Blood, extreme language and sexual images are the guidelines by which most films earn the PG, AA or R ratings that movie audiences have come to know. But in Sweden, a new 'A' grade focuses on another type of bias — one that tells viewers whether or not the film has a "feminist" element.
According to the Associated Press, in order to attain this rating, the film goes through a Bechdel test, "which means it must have at least two named female characters who talk to each other about something other than a man."

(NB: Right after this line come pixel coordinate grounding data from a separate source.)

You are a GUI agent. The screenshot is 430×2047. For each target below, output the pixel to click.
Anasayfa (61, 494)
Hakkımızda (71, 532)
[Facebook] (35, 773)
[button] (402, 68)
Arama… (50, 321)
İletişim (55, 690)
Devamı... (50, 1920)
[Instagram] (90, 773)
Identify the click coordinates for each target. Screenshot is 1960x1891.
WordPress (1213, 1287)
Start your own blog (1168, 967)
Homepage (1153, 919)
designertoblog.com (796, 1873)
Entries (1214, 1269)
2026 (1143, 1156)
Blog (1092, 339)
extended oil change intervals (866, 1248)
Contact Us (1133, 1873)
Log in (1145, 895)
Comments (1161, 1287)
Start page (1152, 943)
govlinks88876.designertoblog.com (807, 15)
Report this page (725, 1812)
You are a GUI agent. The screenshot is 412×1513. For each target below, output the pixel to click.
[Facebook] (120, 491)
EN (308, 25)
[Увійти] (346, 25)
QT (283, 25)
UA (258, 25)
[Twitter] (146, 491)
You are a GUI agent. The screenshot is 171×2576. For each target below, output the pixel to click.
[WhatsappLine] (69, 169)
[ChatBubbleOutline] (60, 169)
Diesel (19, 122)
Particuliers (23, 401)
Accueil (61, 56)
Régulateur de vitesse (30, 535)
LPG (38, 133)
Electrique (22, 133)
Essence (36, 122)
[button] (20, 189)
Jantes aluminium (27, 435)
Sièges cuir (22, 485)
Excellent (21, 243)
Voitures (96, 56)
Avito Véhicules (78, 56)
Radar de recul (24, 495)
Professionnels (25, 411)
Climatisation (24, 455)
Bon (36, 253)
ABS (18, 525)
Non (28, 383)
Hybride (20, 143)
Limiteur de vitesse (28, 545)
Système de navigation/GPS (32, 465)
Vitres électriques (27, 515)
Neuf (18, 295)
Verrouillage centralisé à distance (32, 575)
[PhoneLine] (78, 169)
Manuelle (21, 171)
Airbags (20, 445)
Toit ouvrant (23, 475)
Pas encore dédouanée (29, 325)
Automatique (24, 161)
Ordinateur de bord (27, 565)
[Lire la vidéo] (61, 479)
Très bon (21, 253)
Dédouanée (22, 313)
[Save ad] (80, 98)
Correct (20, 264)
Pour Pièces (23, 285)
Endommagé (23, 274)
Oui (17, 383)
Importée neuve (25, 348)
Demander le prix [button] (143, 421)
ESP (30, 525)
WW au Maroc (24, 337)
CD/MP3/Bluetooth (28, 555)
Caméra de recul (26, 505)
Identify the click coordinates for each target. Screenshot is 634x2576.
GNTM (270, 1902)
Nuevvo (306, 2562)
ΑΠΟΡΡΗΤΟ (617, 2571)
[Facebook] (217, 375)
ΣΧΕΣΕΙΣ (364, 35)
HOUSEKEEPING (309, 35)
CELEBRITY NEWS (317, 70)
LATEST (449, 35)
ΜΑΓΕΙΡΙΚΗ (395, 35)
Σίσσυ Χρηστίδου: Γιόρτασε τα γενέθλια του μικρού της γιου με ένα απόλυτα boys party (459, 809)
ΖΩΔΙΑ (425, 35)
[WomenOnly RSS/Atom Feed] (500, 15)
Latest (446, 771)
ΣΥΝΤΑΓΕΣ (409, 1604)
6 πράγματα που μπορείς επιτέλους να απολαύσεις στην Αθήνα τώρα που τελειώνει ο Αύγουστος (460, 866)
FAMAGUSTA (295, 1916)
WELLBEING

"Bechdel" refers to cartoonist Alison Bechdel, who described this test in her 1985 comic strip "Dykes To Watch Out For," and which has since become a popular way for critics to denote whether or not a work can be described as feminist. Movies that pass this test run the gamut from "Little Miss Sunshine" to "Requiem for a Dream" to "The Godfather, Part II."
Sweden has long been known as one of the best places in the world for women to live, with a particular focus on equal work and political opportunities across the genders. While the Bechdel Test has run casually among film fans and feminist critics for decades, this marks the first time it's been used for more general audiences.
The 'A' rating will be showcased at four cinemas in Sweden, and according to one of those film house's directors, it's meant to demonstrate how few films pass the test.
And while voices as varied as Geena Davis to New York magazine have been calling for more strong female roles on screens both large and small, the proponents of the 'A' rating are quick to point out the grade does not indicate the quality of the film — so watch for gender equality at your own risk.